__Raw data__:

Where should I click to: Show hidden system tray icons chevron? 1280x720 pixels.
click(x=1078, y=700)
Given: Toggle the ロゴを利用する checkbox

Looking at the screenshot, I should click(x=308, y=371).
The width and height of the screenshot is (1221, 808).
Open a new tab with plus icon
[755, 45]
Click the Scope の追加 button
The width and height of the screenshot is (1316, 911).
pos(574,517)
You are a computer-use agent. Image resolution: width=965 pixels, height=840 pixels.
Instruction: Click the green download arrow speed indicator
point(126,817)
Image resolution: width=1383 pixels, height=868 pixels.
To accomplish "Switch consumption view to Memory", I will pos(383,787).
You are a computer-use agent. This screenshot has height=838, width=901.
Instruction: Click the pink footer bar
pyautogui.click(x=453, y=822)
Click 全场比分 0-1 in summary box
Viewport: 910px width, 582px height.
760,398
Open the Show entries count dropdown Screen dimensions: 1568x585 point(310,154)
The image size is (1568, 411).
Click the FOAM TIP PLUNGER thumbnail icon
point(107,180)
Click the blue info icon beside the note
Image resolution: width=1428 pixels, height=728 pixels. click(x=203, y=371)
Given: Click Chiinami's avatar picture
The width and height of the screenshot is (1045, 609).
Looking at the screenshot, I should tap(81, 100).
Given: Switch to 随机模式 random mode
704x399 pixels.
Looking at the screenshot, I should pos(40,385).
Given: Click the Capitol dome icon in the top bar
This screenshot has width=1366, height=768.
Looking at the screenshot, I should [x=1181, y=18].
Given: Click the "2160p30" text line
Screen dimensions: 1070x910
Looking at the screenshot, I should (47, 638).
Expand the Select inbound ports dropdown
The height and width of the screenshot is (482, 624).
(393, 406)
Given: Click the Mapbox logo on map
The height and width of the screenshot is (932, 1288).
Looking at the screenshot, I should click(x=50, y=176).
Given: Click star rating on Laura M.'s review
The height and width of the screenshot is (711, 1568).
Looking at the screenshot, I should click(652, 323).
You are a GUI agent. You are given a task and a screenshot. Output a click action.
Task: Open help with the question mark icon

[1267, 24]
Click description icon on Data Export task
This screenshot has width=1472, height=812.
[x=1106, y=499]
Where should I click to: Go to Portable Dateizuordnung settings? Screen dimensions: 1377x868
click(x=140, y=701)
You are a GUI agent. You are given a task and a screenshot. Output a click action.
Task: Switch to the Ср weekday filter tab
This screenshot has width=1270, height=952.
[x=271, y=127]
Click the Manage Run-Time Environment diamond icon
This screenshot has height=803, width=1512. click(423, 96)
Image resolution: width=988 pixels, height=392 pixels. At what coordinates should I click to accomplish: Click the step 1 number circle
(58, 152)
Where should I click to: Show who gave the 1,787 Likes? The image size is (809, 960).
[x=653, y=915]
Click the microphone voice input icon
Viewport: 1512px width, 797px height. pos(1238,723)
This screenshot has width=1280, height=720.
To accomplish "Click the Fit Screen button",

__To do__: Reproduce the lines from the start through the line with "pos(574,517)", replacing "plus icon" with "plus sign" and changing nothing else.

__Solution for this exercise__:
Where should I click to: Show hidden system tray icons chevron? 1280x720 pixels.
click(x=1078, y=700)
Given: Toggle the ロゴを利用する checkbox

Looking at the screenshot, I should click(x=308, y=371).
The width and height of the screenshot is (1221, 808).
Open a new tab with plus sign
[755, 45]
Click the Scope の追加 button
The width and height of the screenshot is (1316, 911).
pos(574,517)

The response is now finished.